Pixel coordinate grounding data
========================================

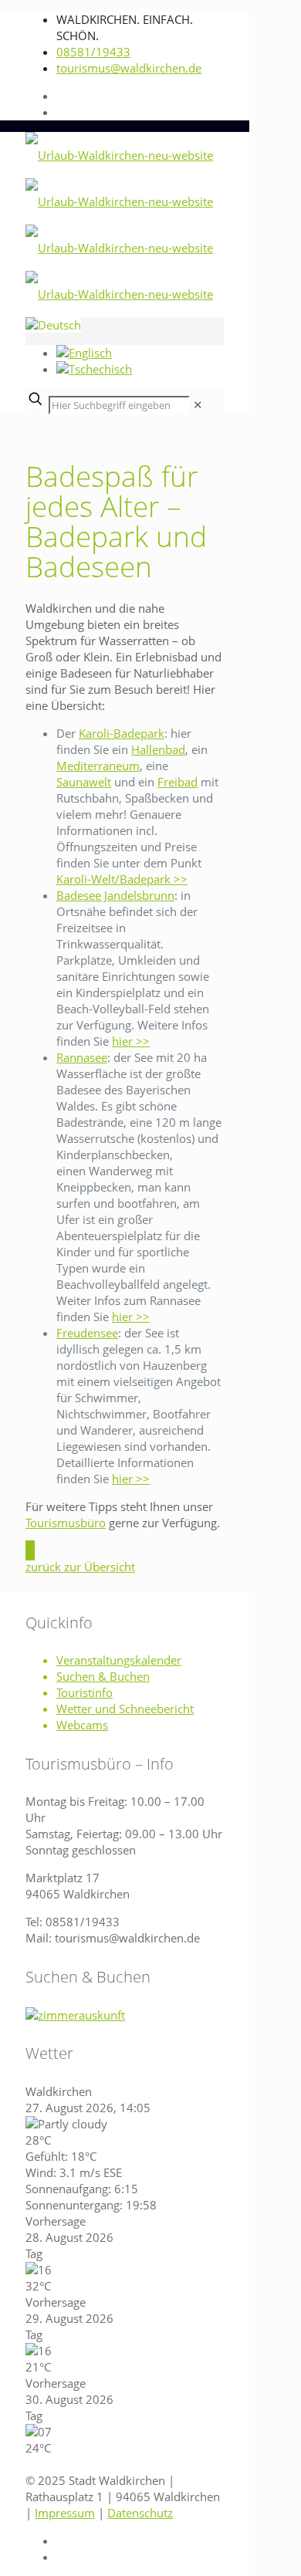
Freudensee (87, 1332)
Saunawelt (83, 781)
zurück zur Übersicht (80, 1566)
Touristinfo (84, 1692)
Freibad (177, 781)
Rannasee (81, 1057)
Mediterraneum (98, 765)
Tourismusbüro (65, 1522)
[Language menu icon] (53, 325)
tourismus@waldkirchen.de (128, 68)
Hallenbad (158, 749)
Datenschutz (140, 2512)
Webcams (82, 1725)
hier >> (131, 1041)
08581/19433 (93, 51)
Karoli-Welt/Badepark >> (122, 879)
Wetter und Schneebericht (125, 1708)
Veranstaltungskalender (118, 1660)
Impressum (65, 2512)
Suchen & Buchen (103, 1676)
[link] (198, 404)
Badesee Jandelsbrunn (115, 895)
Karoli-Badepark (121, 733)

========================================

## [INSTRUCTIONS FOR THE TASK]
Find "Karoli-Welt/Badepark >> (122, 879)" in the entries above, then repeat its line and all lines after it exactly, down to the last line.

## [RESPONSE BELOW]
Karoli-Welt/Badepark >> (122, 879)
Wetter und Schneebericht (125, 1708)
Veranstaltungskalender (118, 1660)
Impressum (65, 2512)
Suchen & Buchen (103, 1676)
[link] (198, 404)
Badesee Jandelsbrunn (115, 895)
Karoli-Badepark (121, 733)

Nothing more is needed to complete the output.